Activity:
Check the entries below for lines with "will"; report only how many there are.

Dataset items
····················
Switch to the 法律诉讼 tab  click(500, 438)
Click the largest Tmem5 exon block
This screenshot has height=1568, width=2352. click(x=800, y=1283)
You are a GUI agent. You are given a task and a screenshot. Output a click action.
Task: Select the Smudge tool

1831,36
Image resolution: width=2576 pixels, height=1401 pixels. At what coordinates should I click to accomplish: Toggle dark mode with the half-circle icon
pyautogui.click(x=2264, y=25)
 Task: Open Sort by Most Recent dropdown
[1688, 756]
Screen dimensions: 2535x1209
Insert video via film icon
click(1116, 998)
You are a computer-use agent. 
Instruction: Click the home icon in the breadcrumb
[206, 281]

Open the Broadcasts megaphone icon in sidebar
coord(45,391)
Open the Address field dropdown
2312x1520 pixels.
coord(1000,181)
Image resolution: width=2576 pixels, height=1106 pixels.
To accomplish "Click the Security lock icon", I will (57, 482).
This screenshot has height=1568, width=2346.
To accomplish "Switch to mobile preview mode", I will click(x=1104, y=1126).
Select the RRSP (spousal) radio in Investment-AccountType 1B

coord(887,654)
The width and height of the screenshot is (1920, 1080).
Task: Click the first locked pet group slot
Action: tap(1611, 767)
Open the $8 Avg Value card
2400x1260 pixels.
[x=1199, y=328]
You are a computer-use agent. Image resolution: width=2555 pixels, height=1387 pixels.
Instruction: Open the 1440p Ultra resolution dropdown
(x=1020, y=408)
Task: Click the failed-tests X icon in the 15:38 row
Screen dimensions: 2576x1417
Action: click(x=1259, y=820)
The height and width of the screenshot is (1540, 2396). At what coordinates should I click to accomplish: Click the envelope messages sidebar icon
····················
Problem solution:
2